[Text shown]
-.-.-

I can see them now, gathering for their first national convention in Peoria, or perhaps Omaha, a place the party leadership feels is representative of middle America. Some perhaps suggested St. Louis, but that has been too much in the news for all the wrong reasons. Why remind people of all that? Phoenix would have been out because others feel that its vast sprawl and congested freeways seem a bit too much California Lite. Indianapolis would be too urban and gritty.

The party chooses a medium-sized convention hall, nothing grandiose, and fills it with beige banners emblazoned with the party’s interim motto — a temporary selection made as a compromise — printed in a plain, unadorned font, “Can’t we all just get along?”

The first day’s convention action item: Choose a party symbol.

Suggestions for the party symbol, the iconic image that would be the party’s visual counter to the Republican elephant and the Democratic donkey, range from the mythic phoenix and griffin to the more prosaic bald eagle.

As sensible moderates, party delegates agree to hold a series of votes to winnow the selection. Eliminated in the first round are all mythical animals, which are deemed to carry an implication that the party is not realistic, which is, if nothing else, the main thing moderates are all about.

Eliminated in the second are such African animals as the hippo, which many feel would appear to be just a blob when reduced to red-and-blue iconography at the presidential debates, and the rhino, which the moderate former Democrats object is too reminiscent of a Republican elephant. The moderate former Republicans don’t quite agree but want to be reasonable.

Everyone kind of likes the eagle, but the eagle is everywhere already. It adorns sales flyers as much as political pamphlets. Stephen Colbert has helped cement it as the symbol of pistachio nuts, and the moderates agree they should avoid that association.

-.-.-

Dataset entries
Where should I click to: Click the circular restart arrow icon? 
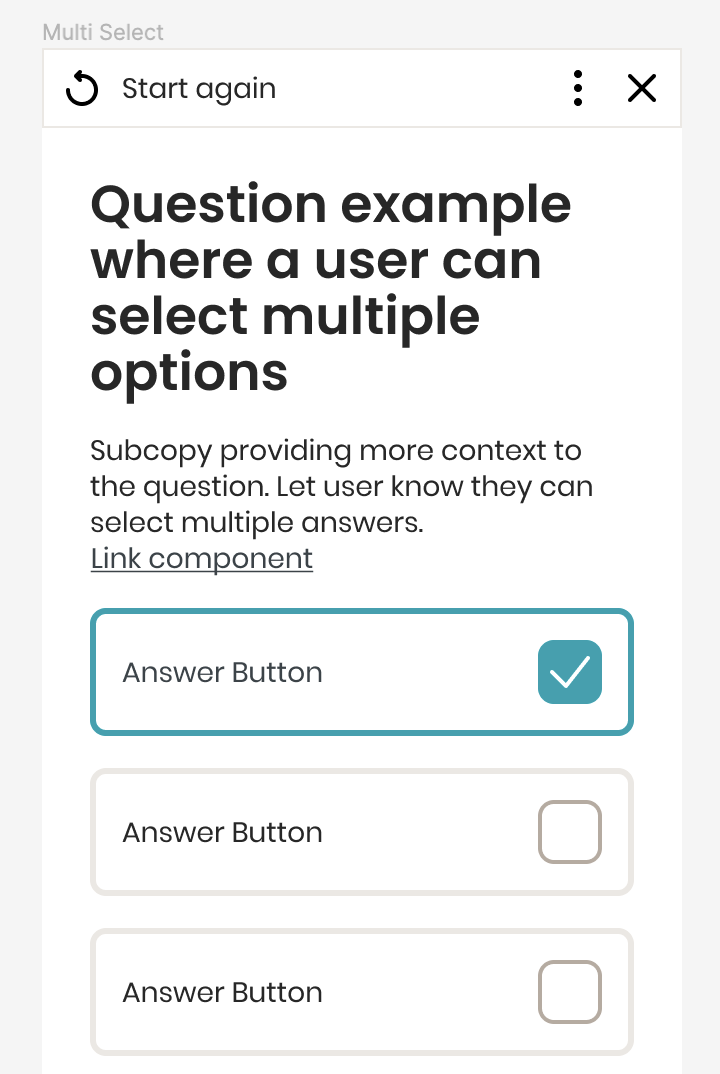[x=82, y=89]
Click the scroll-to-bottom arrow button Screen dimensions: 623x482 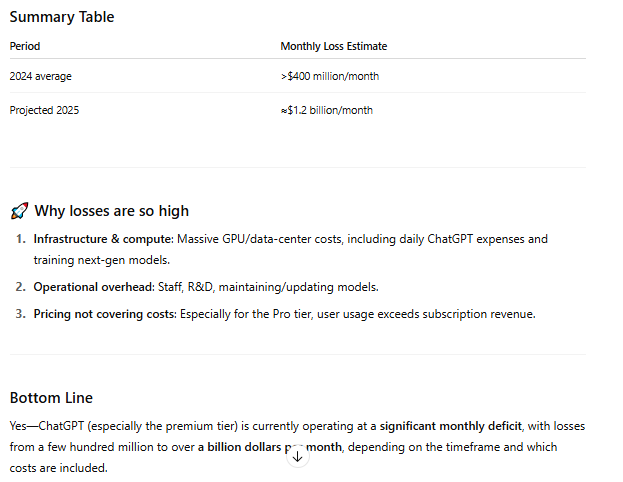297,457
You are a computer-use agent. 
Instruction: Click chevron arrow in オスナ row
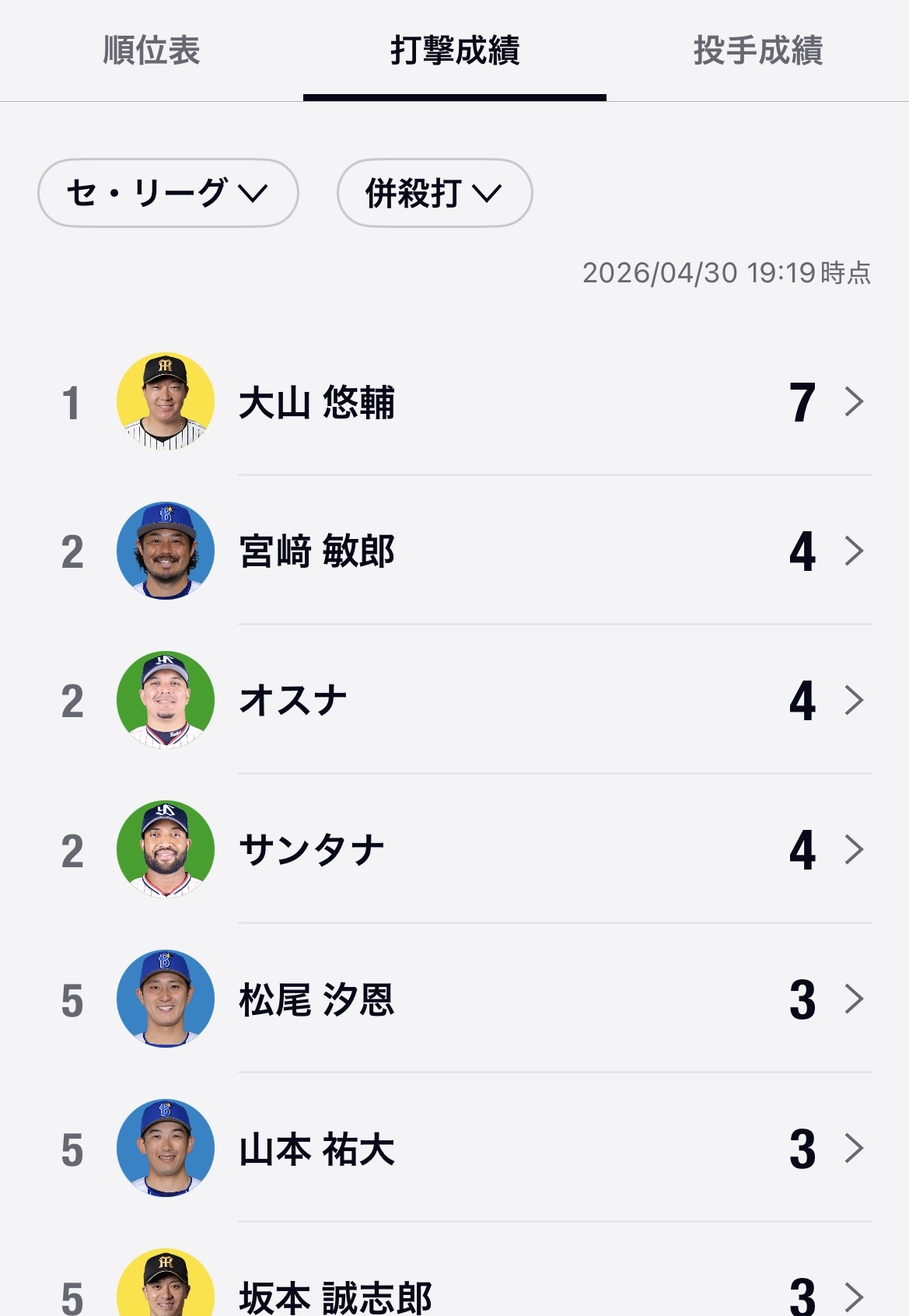[854, 700]
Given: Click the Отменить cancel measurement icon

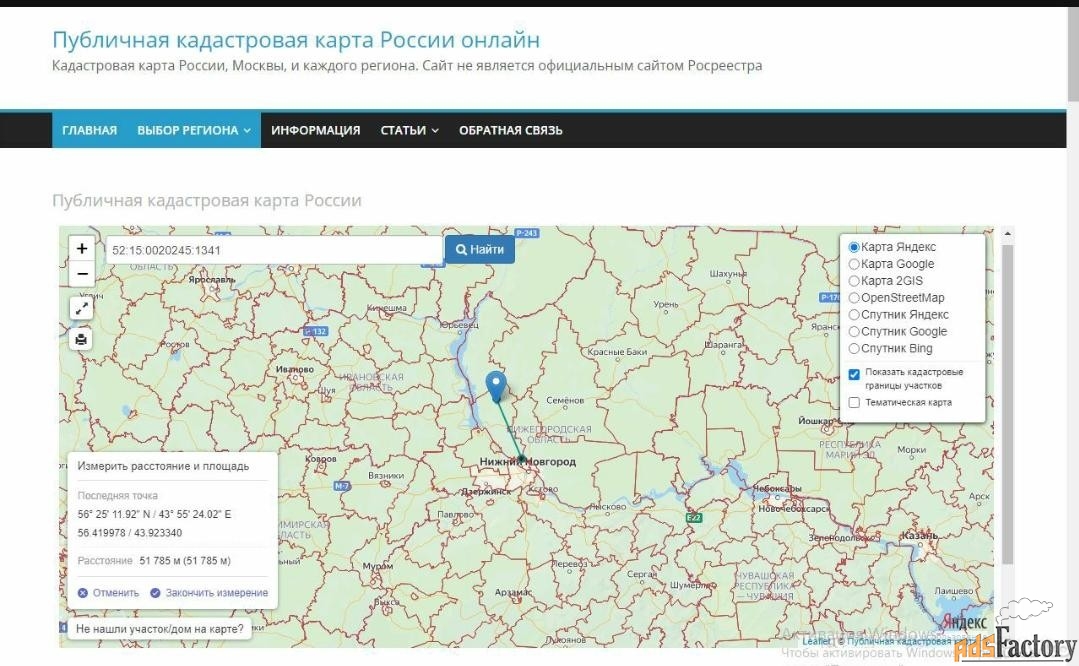Looking at the screenshot, I should pyautogui.click(x=83, y=593).
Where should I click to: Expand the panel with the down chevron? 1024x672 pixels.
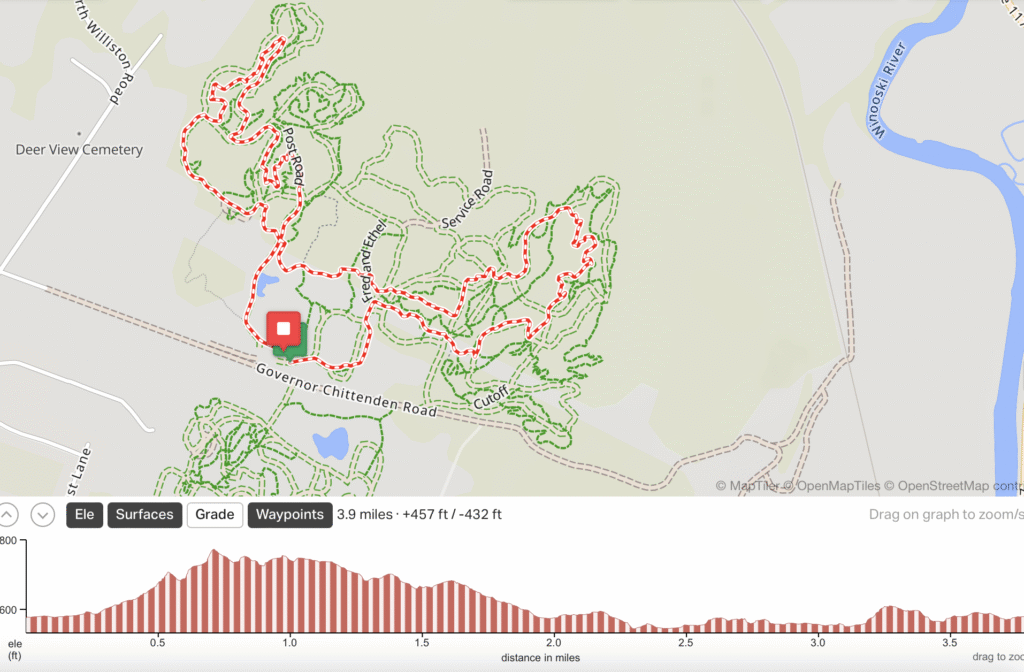[42, 515]

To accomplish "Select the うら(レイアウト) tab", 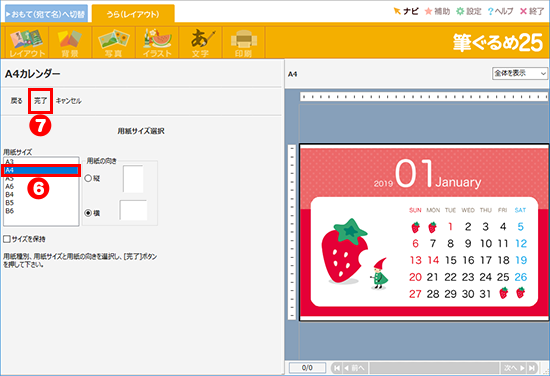I will (133, 14).
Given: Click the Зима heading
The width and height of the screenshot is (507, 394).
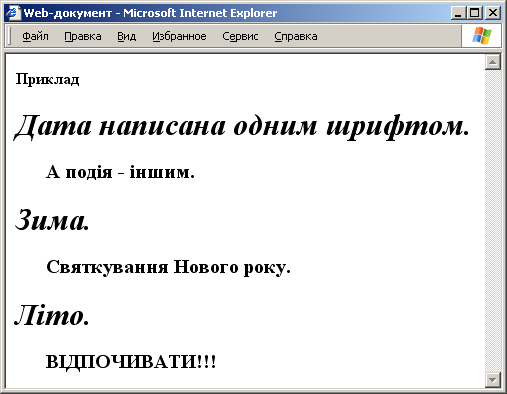Looking at the screenshot, I should pos(52,220).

-.-.-

[Things to do]
1. Reproduce the passage of the moderate party convention piece starting at "Eliminated in the second" and ending at "to be reasonable.".
2. Carry the piece about the moderate party convention forward from its last sentence.

[Answers per task]
1.
Eliminated in the second are such African animals as the hippo, which many feel would appear to be just a blob when reduced to red-and-blue iconography at the presidential debates, and the rhino, which the moderate former Democrats object is too reminiscent of a Republican elephant. The moderate former Republicans don’t quite agree but want to be reasonable.

2.
A large plurality then backs choosing an American wild stallion reared up on its hind legs.

But the moderate former Republicans object that a horse is awfully close to the Democratic donkey. If you reject the rhino, it’s only fair to sideline the stallion. The stallion-backers mildly try to make the case to keep it, but then others also object about the stallion being wild. The party is supposed to be for moderates who favor reason and practicality. “Wild” is another thing. Let the Republicans and Democrats be wild.

Finally the voting narrows to the only proposal not eliminated: a black lab. No one’s particularly enthused about it, but no one hates it either, and isn’t that the essence of compromise? Plus, black labs are tremendously loyal and reliable dogs, and unfailingly friendly to everyone – no decent person would hate a black lab.

That settled, the delegates break for the day and head for an evening at Applebee’s to toss back a few light beers and prepare for the second day’s action item: considering an alternative to the temporary motto. Among the options: “Half a loaf is better than none,” and “If no one ever settled, your mother would still be single.”